In those moments of grief insanity, I think I blew a bit of a gasket and wrote a letter to break things off with this wonderful man I have been seeing. My friends all thought I was crazy. Why I would sabotage a good thing, I don't know. I guess I felt that I was too much of a mess to require him to spend time on me. However, he's one of the ones that held my hand and let me grieve. He's not perfect and neither am I. I am still not sure that we are right for each other. Is there some sort of timeline that dictates how long you wait around to feel like someone is right for you? Well, if I completely disregard all of that, I know that I love being around him. He is wonderful to me. He is thoughtful and caring. He gives in many ways. He smiles at my quirks.

I always think that if 'his' (whoever that 'his' may be) mother doesn't know about me, then I'm not really that important to him. Is that strange? I know it's somewhat silly. I mean, his mother might know about me even if I am not important to him. Seems like twisted logic, but it's my logic, nonetheless. I say all that to say this: his mother doesn't know about me. Seems like a chapter out of He's Just Not That Into You. Oh, yeah? Well... I... I refuse to leave my things at his house. And I don't leave my schedule empty just in case he asks. So there.

Sunday, February 1, 2009

Sarah's Glasses

This is truly a spectacle.

My friend, Sarah, just bought glasses yesterday. She pushed them up her nose. She squinted without them. She did all the things you do when you have glasses. She fogged them up and wiped them off. She said, "I can't see without my new glasses." And she became worried about misplacing them.
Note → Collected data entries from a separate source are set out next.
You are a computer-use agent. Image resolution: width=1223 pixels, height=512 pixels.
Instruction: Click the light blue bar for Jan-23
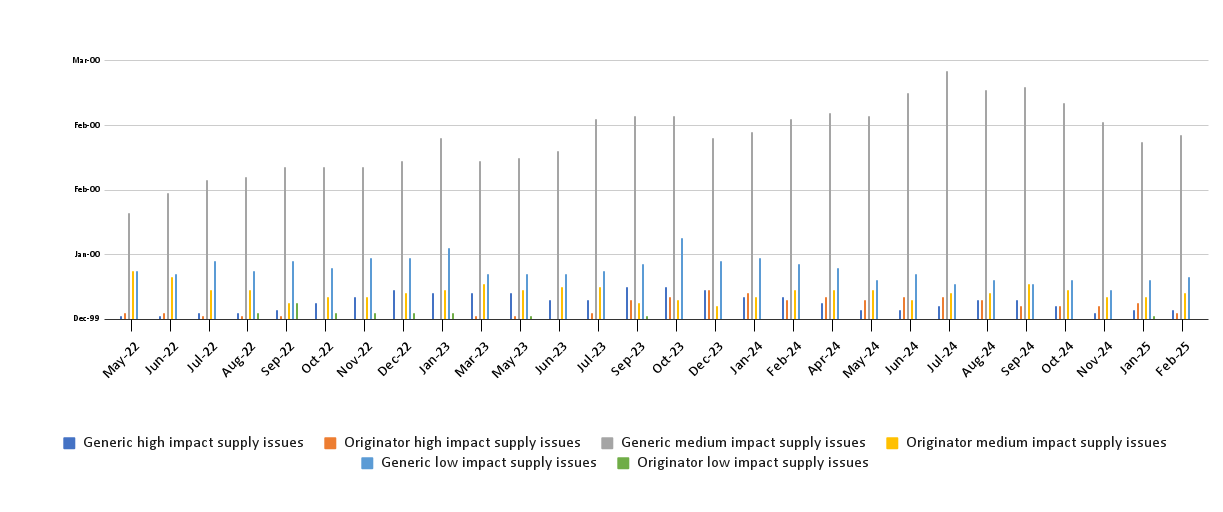(448, 283)
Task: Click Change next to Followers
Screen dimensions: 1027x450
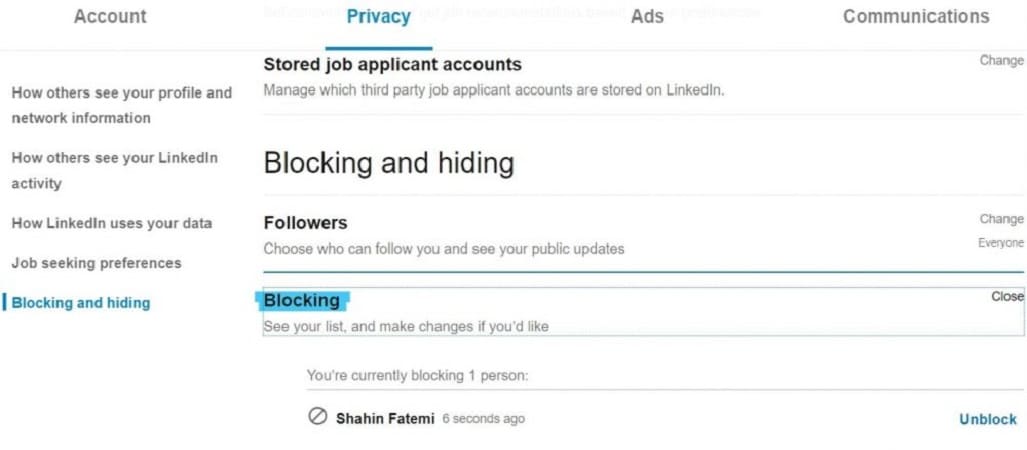Action: tap(1001, 219)
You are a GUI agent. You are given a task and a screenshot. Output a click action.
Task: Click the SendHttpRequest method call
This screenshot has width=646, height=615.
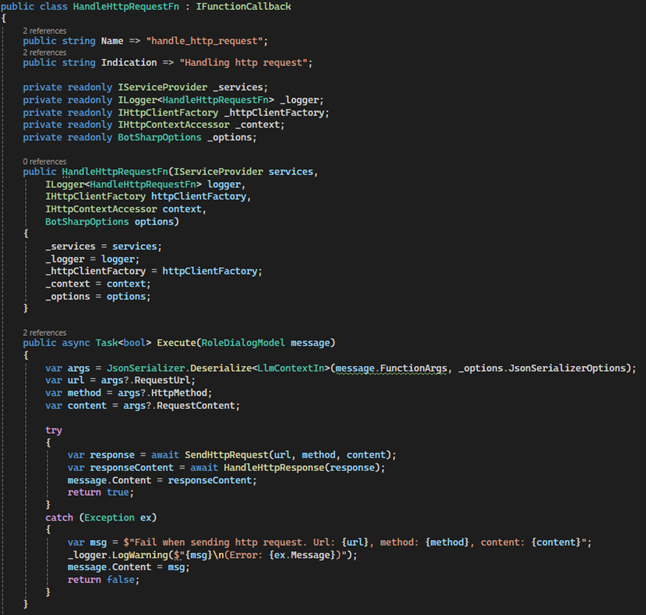[227, 455]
Where did she go to get them? Lenscrafters? No. Doctor's VisionWorks? No. Does she even know the name of a REAL place to get glasses? No. She bought them at Urban Outfitters and they are not even prescription.

She is a glasses poser.

Processing

The memorial service magnified my grief.

It has been so intense since then. I woke up Saturday morning and felt heavy, heavy, and sullen and so, so, terribly sad. The words grief and sorrow now mean something to me. And now tears come even when I'm not thinking of him. They used to come when I would think of him in heaven... or of our time together. But now they come when I don't expect them. Sunday morning was terrible, too. Trying to hold it all together while I'm around people. I couldn't do it. I cried and cried and cried. I can't imagine how his sweet mother feels.
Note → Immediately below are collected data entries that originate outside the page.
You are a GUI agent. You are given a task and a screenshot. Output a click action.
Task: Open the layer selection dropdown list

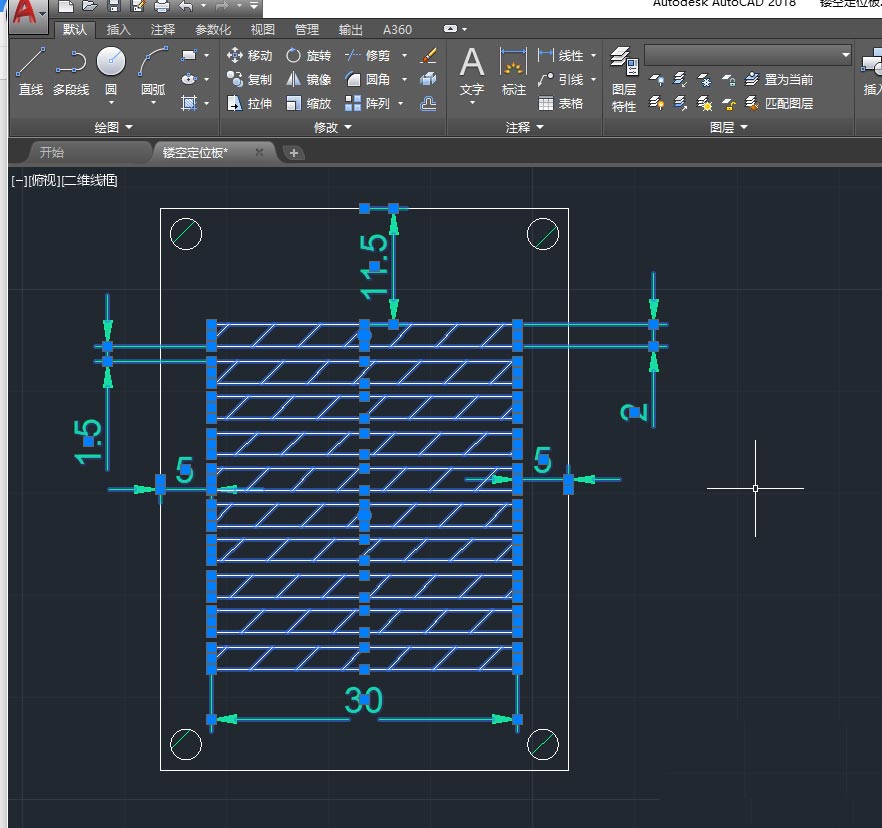(846, 55)
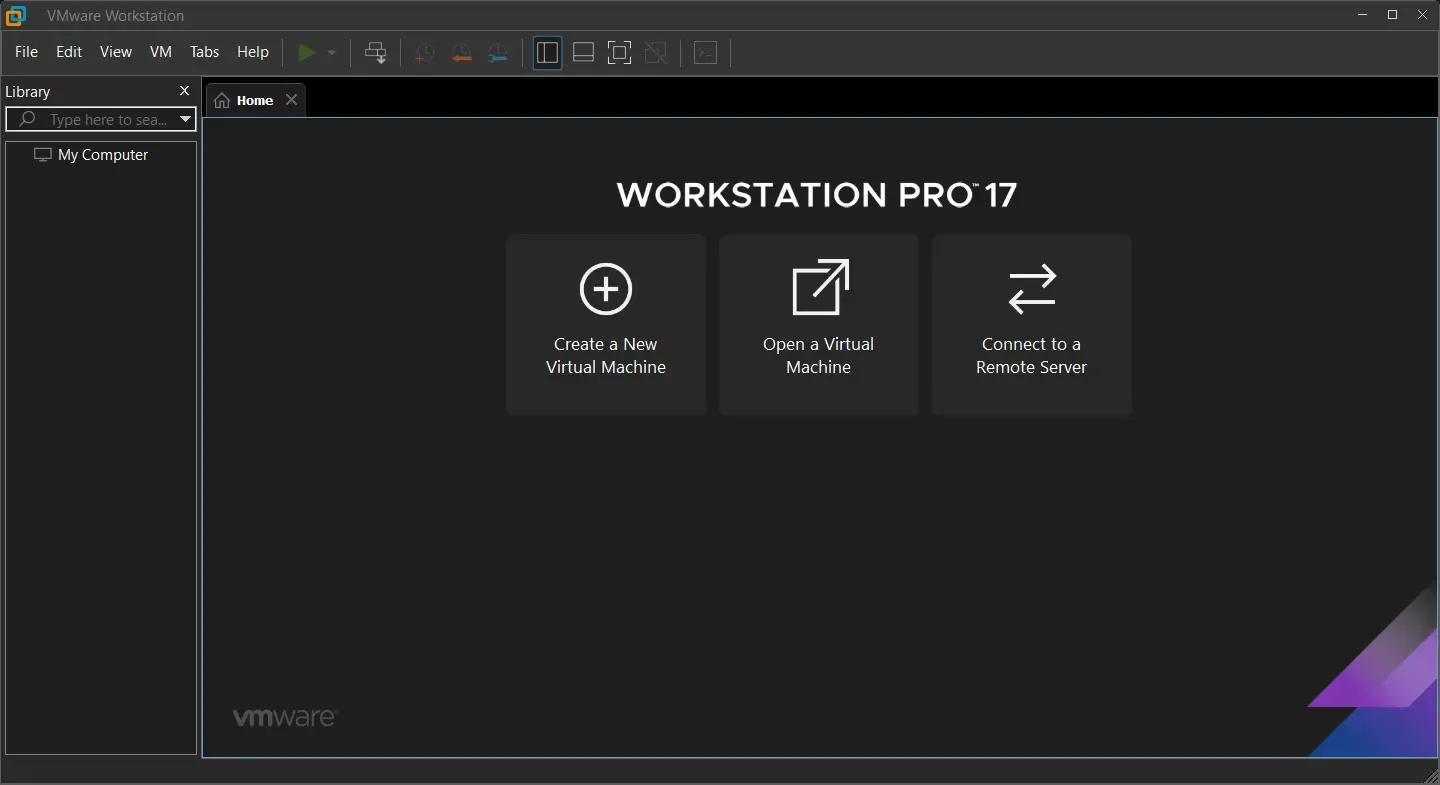Image resolution: width=1440 pixels, height=785 pixels.
Task: Enter full screen mode
Action: (x=619, y=52)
When I'm not buried underneath all of that, I feel absolutely nothing at all. I can still smile. I can still laugh. But I truly feel incapable of any emotion. And that's why I feel I have to stop dating this wonderful man that I have been seeing. I couldn't ask him to stick around for this ridiculousness. I feel completely emotionally bankrupt. I know he is wonderful. But I can't give him 100%.

Here is what I need: I need my dear, dear friends to know Rob. No one I know now really knows him. And it makes me incredibly sad. I want to show them pictures and I want to play the music we played at our wedding. And I want to make his delicious chili. I want to tell stories about him and to try to remember what we did. I want to remember everything.

Here is what I want: I want to go with Rob's brother and his best friends when they take his ashes to the top of Long's Peak. I don't know if they will let me. But if they don't, then I will go there myself and sit and speak with him and tell him goodbye.